(Stored dataset items)
=== Begin Enclosure ===
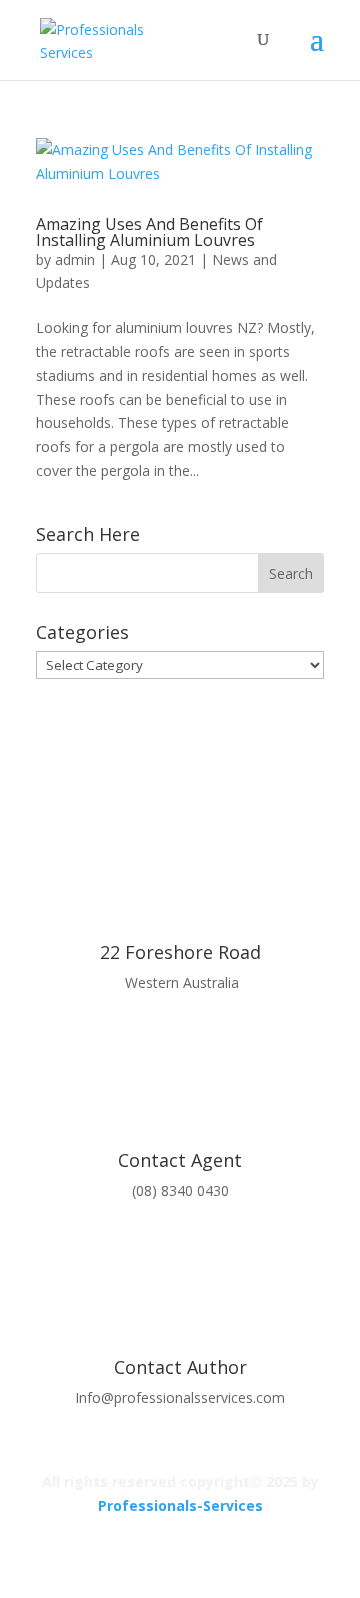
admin (75, 259)
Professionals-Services (180, 1505)
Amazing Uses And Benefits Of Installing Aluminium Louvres (149, 232)
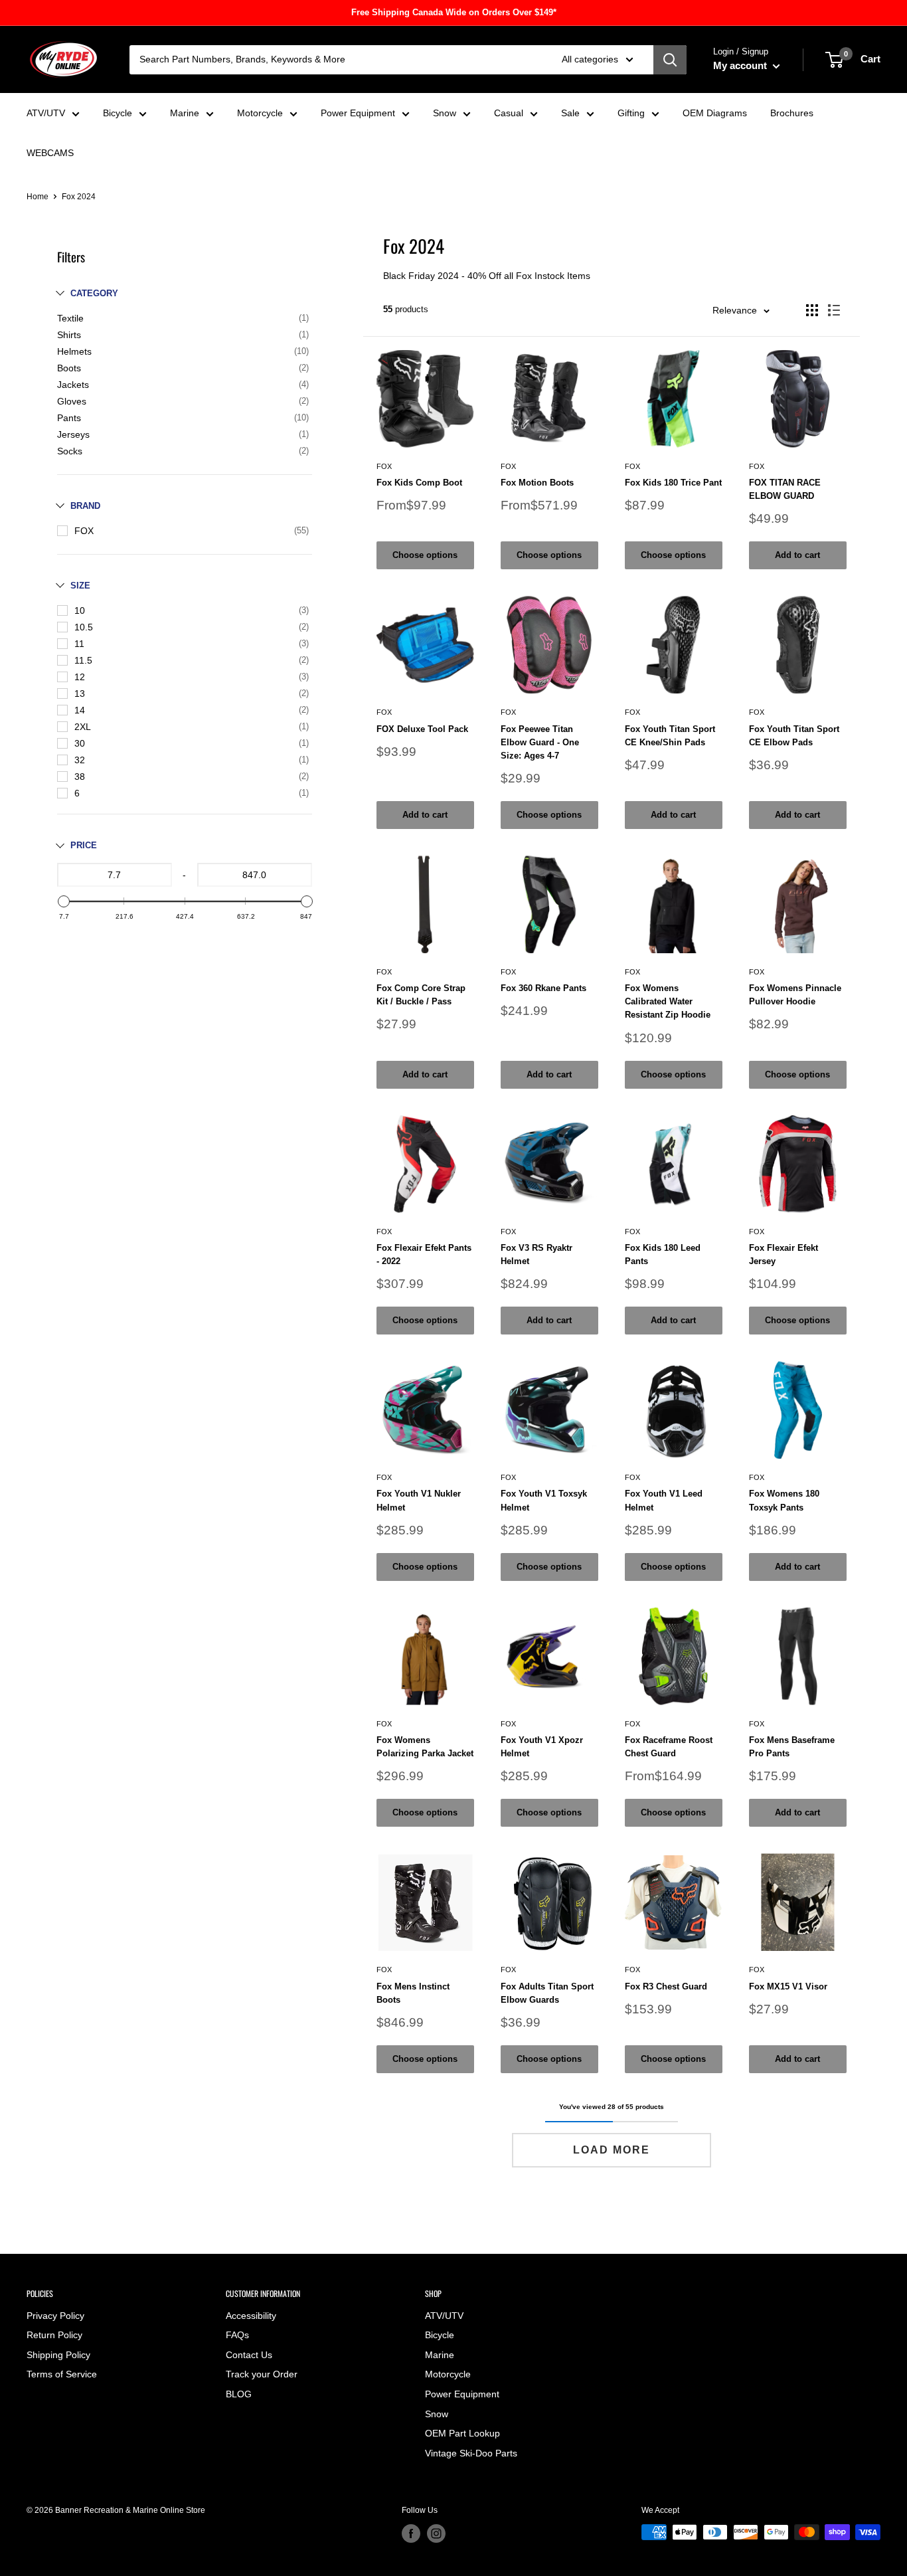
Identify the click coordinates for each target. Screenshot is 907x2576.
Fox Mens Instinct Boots (413, 1993)
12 (79, 677)
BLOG (239, 2394)
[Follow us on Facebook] (411, 2533)
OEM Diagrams (715, 113)
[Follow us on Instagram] (436, 2533)
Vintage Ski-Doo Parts (471, 2453)
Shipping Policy (58, 2354)
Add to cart (797, 555)
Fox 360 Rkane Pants (543, 988)
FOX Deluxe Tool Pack (422, 729)
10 (79, 610)
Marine (184, 113)
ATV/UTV (46, 113)
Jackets (73, 384)
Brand (85, 506)
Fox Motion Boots (537, 483)
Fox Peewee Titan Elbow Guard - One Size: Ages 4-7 (540, 742)
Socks (69, 451)
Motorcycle (260, 113)
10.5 (83, 627)
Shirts (69, 334)
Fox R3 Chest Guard (666, 1986)
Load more (611, 2150)
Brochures (791, 113)
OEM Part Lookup (462, 2433)
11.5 (83, 660)
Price (83, 845)
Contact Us (249, 2354)
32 (79, 760)
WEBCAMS (50, 152)
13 (79, 693)
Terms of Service (62, 2374)
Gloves (71, 401)
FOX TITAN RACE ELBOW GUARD (785, 489)
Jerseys (73, 434)
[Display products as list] (834, 310)
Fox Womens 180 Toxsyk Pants (784, 1500)
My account (741, 65)
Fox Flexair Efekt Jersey (783, 1254)
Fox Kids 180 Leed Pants (663, 1254)
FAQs (237, 2335)
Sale (570, 113)
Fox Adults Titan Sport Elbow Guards (547, 1993)
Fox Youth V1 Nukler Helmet (418, 1500)
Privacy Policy (55, 2315)
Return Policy (54, 2335)
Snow (444, 113)
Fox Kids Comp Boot (419, 483)
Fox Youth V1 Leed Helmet (663, 1500)
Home (37, 196)
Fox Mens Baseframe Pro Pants (792, 1746)
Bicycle (117, 113)
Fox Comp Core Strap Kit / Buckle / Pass (420, 994)
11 (79, 643)
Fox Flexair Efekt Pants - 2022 (423, 1254)
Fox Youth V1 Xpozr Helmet (542, 1746)
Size (80, 586)
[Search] (670, 59)
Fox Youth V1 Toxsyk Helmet (544, 1500)
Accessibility (251, 2315)
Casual (508, 113)
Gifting (631, 113)
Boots (69, 368)
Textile (70, 318)
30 (79, 743)
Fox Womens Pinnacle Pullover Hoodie (795, 994)
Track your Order (261, 2374)
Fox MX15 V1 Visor (788, 1986)
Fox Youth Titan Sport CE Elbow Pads (794, 735)
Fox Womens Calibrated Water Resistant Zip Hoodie (667, 1001)
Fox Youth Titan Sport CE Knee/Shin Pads (670, 735)
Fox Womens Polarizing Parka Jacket (424, 1746)
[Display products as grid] (812, 310)
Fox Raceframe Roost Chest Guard (668, 1746)
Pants (69, 418)
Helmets (74, 351)
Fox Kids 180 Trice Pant (673, 483)
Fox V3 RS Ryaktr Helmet (536, 1254)
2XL (82, 726)
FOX (84, 530)
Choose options (424, 555)
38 (79, 776)
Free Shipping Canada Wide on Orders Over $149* (453, 12)
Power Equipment (358, 113)
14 (79, 710)
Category (94, 293)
=== End Enclosure ===
Each line from the one with "Fox Mens Baseframe Pro Pants (792, 1746)" through the end of the records above should be written out exactly. No other line should appear.

§ **Result**:
Fox Mens Baseframe Pro Pants (792, 1746)
Bicycle (117, 113)
Fox Comp Core Strap Kit / Buckle / Pass (420, 994)
11 (79, 643)
Fox Flexair Efekt Pants - 2022 (423, 1254)
Fox Youth V1 Xpozr Helmet (542, 1746)
Size (80, 586)
[Search] (670, 59)
Fox Youth V1 Toxsyk Helmet (544, 1500)
Accessibility (251, 2315)
Casual (508, 113)
Gifting (631, 113)
Boots (69, 368)
Textile (70, 318)
30 (79, 743)
Fox Womens Pinnacle Pullover Hoodie (795, 994)
Track your Order (261, 2374)
Fox MX15 V1 Visor (788, 1986)
Fox Youth Titan Sport CE Elbow Pads (794, 735)
Fox Womens Calibrated Water Resistant Zip Hoodie (667, 1001)
Fox Youth Titan Sport CE Knee/Shin Pads (670, 735)
Fox Womens Polarizing Parka Jacket (424, 1746)
[Display products as grid] (812, 310)
Fox Raceframe Roost Chest Guard (668, 1746)
Pants (69, 418)
Helmets (74, 351)
Fox Kids 180 Trice Pant (673, 483)
Fox V3 RS Ryaktr Helmet (536, 1254)
2XL (82, 726)
FOX (84, 530)
Choose options (424, 555)
38 (79, 776)
Free Shipping Canada Wide on Orders Over $149* (453, 12)
Power Equipment (358, 113)
14 (79, 710)
Category (94, 293)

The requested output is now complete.